There was a panel entitled “Are we ready for AI colleagues”, perhaps an evitable extension to the idea of AI agents. The moderator was Alexander Sokol, with panellists Blanka Horvath, Ignacio Ruiz, Miquel Noguer Alonso and Ioana Boier. One question posed was what if an LLM had its own e-mail account and Teams account. How would the transition from a personal assistant to a team member be an improvement? Models are conditioned to be helpful to users. However, if this is supressed it could become uncooperative. It was also noted that the job of a quant deploying these models, was to make sure you had put into production a safe model. Ultimately you would be responsible for an AI agent. If for example, you sent one to a meeting on your behalf, you would be liable. An example was given of a lawyer using one would have issues if an AI agent made a mistake.

Alexander Sokol, Compatibl (LHS), Blanka Horvath (Oxford University) (centre) and Ignacio Ruiz (MoCaX Intelligence) (RHS)

GPUs have been crucial for the training of LLMs. They do have many other use cases in finance. Ioana Boier talked about their use in the context of accelerated portfolio optimization. Often portfolio optimisation is considered as a sequential problem. She noted how a strong signal but poorly allocated in a portfolio is often worse than a weak signal with better portfolio allocations. She discussed techniques to make portfolio optimisation parallel PDHG (and hence can be accelerated using GPUs). She presented a library cuFOLIO, for GPU based portfolio optimisation built on top of the existing cuOPT library for optimisation. The benefit of these high level libraries is that users could use Python, rather than programming a GPU directly using CUDA. She also mentioned cuML, which is the GPU equivalent of sklearn, and it even shares much of the same syntax.

Ioana Boier, Nvidia

Oleksiy Kondratyev discussed quantum machine learning. He noted that at present we are in the era of noisy intermediate scale quantum computers. There are algorithms which are resistant to noise (NISQ algorithms). Given the huge demand for computation, we have to get to quantum computing. We have Moore’s Law, but there are the laws of physics. Silicon atoms size is around 0.2nm. Quantum mechanical effects play a significant role at sub 1nm scales. Quantum computers are not necessarily faster, but they can compute some operations that we can’t compute on classical computers. The bottleneck is classical memory, we would have keep in classical memory the quantum state. You are trading speed for memory. The quantum states stores this.

Oleksiy Kondratyev, Imperial College

Christopher Kantos discussed the important role of training data in AI. He talked about domain specific training, in the context of earning calls. He also discussed the typical asymmetric reaction of negative vs positive information for stocks, as well as the differences in reaction function for large caps and small caps.

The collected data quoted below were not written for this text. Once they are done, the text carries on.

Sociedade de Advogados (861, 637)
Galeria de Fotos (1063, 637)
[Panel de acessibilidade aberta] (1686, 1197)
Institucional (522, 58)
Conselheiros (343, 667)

Keeping to the topic of NLP, Helyette Geman (John Hopkins) talked about how unusual news could be used to forecast market stress. She talked about the “novelty” which combined sentiment and unusual news to forecast volatility, not just returns.

Christopher Kantos, Alexandria

On my side, I talked about forecasting inflation using a data driven approach, which we do at Turnleaf Analytics, and in particular what Monet can tell us about this. When the impressionists exhibited their paintings to the public, it provoked an uproar from art critics, because it was so different from the past. However, over time, impressionist paintings became accepted despite being different. When it comes to forecasting inflation, historically, there has been a narrative led approach which has been to come with estimates with (comparatively) simple models. My argument was that with so much data available these days (we are in the big data age), we should should harness these datasets along with machine learning models to adopt a “data driven” approach, rather than a “narrative” approach.

Saeed Amen, Turnleaf Analytics

Conclusions

Throughout the conference, there were many presentations. I hope I’ve managed to give a bit of a flavour of some of these, where machine learning has become increasingly a feature (pun is intended!). A prediction for next year’s conference? I suspect they’ll be even more about AI agents and LLMs. Let’s see!